The program starred Gale Storm (31 when she began in the role), a former film actress noted for her roles in westerns playing apposite Roy Rogers. Vernon was played by Charles Farrell, formerly a highly successful silent film leading man. The program premiered in 1952 as a last minute summer replacement for I Love Lucy but proved so popular, landing consistently in the top five, it was renewed for fall and ran for three seasons.

The title My Little Margie can certainly be taken in such a way as to be demeaning to women: "my" indicating the possession of someone as if they were a thing, and "little" a somewhat inaccurate and condescending term for a twenty-one year-old woman. Nevertheless, it has been noted that the premise of My Little Margie was in other ways rather progressive. First, Margie was a single woman at a time when most women on television were conveniently married off. Secondly, the Albrights were slightly different from the normal nuclear families then being depicted on TV. The widowed father and his daughter were frequently involved in stories designed around the two taking on and exploring roles not their own, duties and responsibilities which conventionally would have been handled by the now absent mother. Additionally, Margie, though "of marrying age," is seldom depicted as eager to walk down the aisle. Though she had a steady boyfriend in neighbor Freddie Wilson, few sparks ever flew between them. Margie was always too busy for her own romance, usually busy launching schemes to keep gold diggers away from her single dad. Margie's self-chosen single status and irrepressible individuality make her, in some respects, one of TV's pre-feminism feminists. Week after week, despite what her father and other men around her wanted her or expected her to do, Margie did her own thing, engaging in outrageous acts and everyday rebellions, as Gloria Steinem would later refer to them.

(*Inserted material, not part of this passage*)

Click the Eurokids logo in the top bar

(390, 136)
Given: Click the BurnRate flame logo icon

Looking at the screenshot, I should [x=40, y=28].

Yet, despite the presence of such advanced notions, in practice Margie rarely chose to develop them. Produced by the Hal Roach Studios, the series had access to all the studio's haunted houses sets and breakaway props and frequently fell back on the Roach's stock and trade--slapstick. The program got most of its mileage from Storm's enchanting charm, her wardrobe (provided by Junior House of Milwaukee, almost always with a fetching, matching hat), and her frequently performed trademark "Margie gurgle," a rolling of the throat it seemed only Storm could produce.

My Little Margie, had absolutely no critical support. From its premier, every newspaper dismissed the show as silly. Yet it had enough fan devotion to secure a highly rated run, making it one of the first shows to survive on audience support alone. Moreover, it was the only television program to reverse the usual media history and make the jump from the small screen to the audio airwaves; an original radio version (also starring Storm and Farrell) aired for two years. Its popularity is also attested to by the fact that Margie was one of the most widely syndicated programs of the 1950s and 1960s. It even proved popular enough to air on Saturday mornings, perhaps acknowledging Margie's near-cartoonish antics before a new and loyal audience among kids.

-Cary O'Dell

FURTHER READING

Castleman, Harry, and Walter J. Podrazik. Harry and Walter's Favorite Shows: A Fact-Filled Opinionated Guide to the Best and Worst on TV. New York: Prentic Hall, 1989.

Mitz, Rich. The Great TV Sitcom Book. New York: Perigee, 1983.

Storm, Gale. I Ain't Down Yet. New York: Bobbs-Merrill, 1981.